Folha de S. Paulo


Data de início de cláusula de desempenho divide especialistas

Pedro Ladeira/Folhapress
Plenário da Câmara dos Deputados, em Brasília, em votação da reforma política
Plenário da Câmara dos Deputados, em Brasília, em votação da reforma política

No final de outubro, o presidente do PSDC, José Maria Eymael, fez a seguinte consulta ao TSE (Tribunal Superior Eleitoral): a partir de que eleição será aplicada a cláusula de desempenho?

Referia-se à norma aprovada na reforma política que impede o repasse de recursos públicos e o acesso à propaganda na TV e no rádio a partidos que não atingirem um desempenho mínimo nacional para deputado federal (num primeiro momento, 1,5% dos votos válidos).

A resposta parecia óbvia: a eleição de 2018, conforme se tem dito de forma consensual desde a aprovação das novas regras, há dois meses.

Uma outra interpretação, contudo, vem ganhando espaço no meio jurídico. O patamar mínimo nas urnas só seria exigido quatro anos depois, na disputa de 2022.

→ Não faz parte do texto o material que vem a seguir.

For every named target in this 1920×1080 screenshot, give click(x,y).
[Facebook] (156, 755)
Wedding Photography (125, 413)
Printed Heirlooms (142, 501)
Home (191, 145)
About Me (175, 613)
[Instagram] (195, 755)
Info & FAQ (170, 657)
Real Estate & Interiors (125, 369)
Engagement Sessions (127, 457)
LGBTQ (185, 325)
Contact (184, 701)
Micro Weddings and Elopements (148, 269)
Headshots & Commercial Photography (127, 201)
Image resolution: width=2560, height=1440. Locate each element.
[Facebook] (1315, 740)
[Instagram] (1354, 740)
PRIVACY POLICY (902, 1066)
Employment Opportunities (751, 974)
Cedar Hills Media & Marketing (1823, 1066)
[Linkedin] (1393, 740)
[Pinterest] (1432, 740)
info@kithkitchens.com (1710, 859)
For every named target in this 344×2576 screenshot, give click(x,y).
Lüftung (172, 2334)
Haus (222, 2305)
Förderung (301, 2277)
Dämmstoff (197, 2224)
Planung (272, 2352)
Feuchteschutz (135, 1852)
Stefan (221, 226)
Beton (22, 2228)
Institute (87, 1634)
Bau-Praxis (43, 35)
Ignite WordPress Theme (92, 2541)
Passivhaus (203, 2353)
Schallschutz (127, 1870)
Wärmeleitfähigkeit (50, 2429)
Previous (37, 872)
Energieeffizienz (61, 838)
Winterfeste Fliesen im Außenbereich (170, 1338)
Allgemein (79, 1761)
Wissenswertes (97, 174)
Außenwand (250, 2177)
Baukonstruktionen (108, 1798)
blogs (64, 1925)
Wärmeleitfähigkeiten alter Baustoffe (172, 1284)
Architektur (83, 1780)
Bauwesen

O ponto de discórdia é a redação de um dos artigos da emenda constitucional que trata do tema. Diz o texto: "Terão acesso aos recursos do fundo partidário e à propaganda gratuita no rádio e na televisão os partidos políticos que na legislatura seguinte às eleições de 2018 obtiverem, nas eleições para a Câmara dos Deputados, no mínimo, 1,5% dos votos válidos".

Eymael defende o seguinte entendimento: o artigo não diz que os votos mínimos devem ser obtidos na eleição de 2018, mas sim na legislatura que tem início após esse pleito. Ou seja, na legislatura de 2019 a 2022. Como no período a eleição para deputado federal ocorre apenas em 2022, a cláusula de desempenho só pode ser aplicada nesse ano.

"É um erro dizer que começa em 2018, como muitos fazem. Esperamos que o TSE esclareça de vez esse equívoco", diz o presidente do PSDC.

No TSE, o caso está sob análise do ministro Jorge Mussi e deve ser julgado pelo plenário em fevereiro. Um parecer elaborado pela assessoria consultiva do tribunal reconhece que a "estrutura textual" da emenda "pode ensejar questionamento", mas opina que a resposta deveria ser 2018.

Especialistas em direito eleitoral ouvidos pela Folha se dividem sobre o tema.

Carlos Eduardo Caputo Bastos, ex-ministro do TSE, concorda com Eymael.

"Quando o texto diz que as alterações serão aplicadas 'na legislatura seguinte às eleições de 2018', infere-se que não terão eficácia para 2018. Assim, como não existe disputa para mandatos de deputado federal nos pleitos municipais de 2020, a interpretação da norma constitucional parece inclinar para sua efetiva concretização somente a partir das eleições de 2022."

Dessa maneira, partidos com fraco desempenho nas urnas passariam a sofrer restrições a partir de 2023.

"A análise de Eymael seguiu, rigorosamente, a melhor hermenêutica", avalia o advogado Almino Afonso. "Se a intenção dos congressistas era aplicar a norma em 2018, laboraram em engano grosseiro."

"Isso não faz sentido", rebate a deputada federal Shéridan (PSDB-RR), relatora na Câmara da PEC que criou a cláusula de desempenho.

"É uma interpretação equivocada. A emenda é muito clara: os efeitos passam a valer a partir de 2018. O que determinará a aplicação na legislatura que começa em 2019 serão os votos da eleição de 2018. Não há confusão nenhuma no texto e confiamos que a Justiça manterá o entendimento do Congresso Nacional."

Presidente da comissão de direito eleitoral da OAB (Ordem dos Advogados do Brasil), Erick Wilson Pereira avalia que a hipótese defendida pelo PSDC é "interpretação forçada." "O texto é literal para a aplicação das restrições já na legislatura que será iniciada em 2019. Portanto, os votos mínimos serão cobrados na eleição de 2018", argumenta.

Nas eleições de 2014, 14 das 32 agremiações existentes, entre elas o PSDC, não ultrapassaram o piso de 1,5% dos votos. Caso a nova regra estivesse em vigor na ocasião, ficariam sem receber recursos do fundo partidário nos quatro anos seguintes.

"A redação da emenda não é realmente a melhor", opina Henrique Neves, ministro do TSE até abril deste ano, "mas acho que não há dúvida de que se aplica já na eleição do ano que vem. Mas, enfim, para isso serve a consulta, para que tudo seja esclarecido."